What is needed: Please find every line in the entries below that contains the string "Given", and copy it.

----------

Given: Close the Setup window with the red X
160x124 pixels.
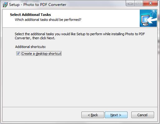Looking at the screenshot, I should (150, 3).
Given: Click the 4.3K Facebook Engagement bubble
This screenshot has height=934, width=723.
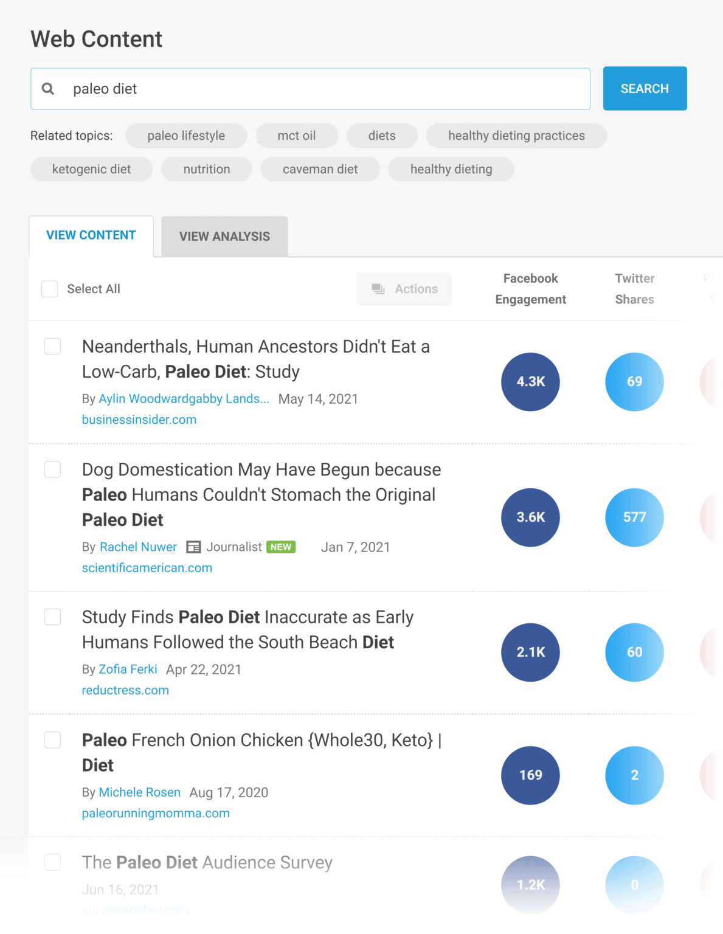Looking at the screenshot, I should pyautogui.click(x=530, y=382).
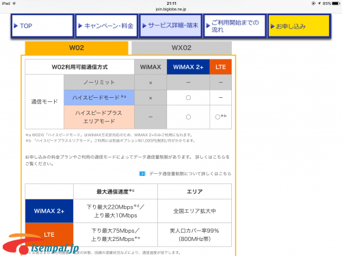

----------

Result of the exercise:
Given: Close the Setup window with the red X
Given: Click the 4.3K Facebook Engagement bubble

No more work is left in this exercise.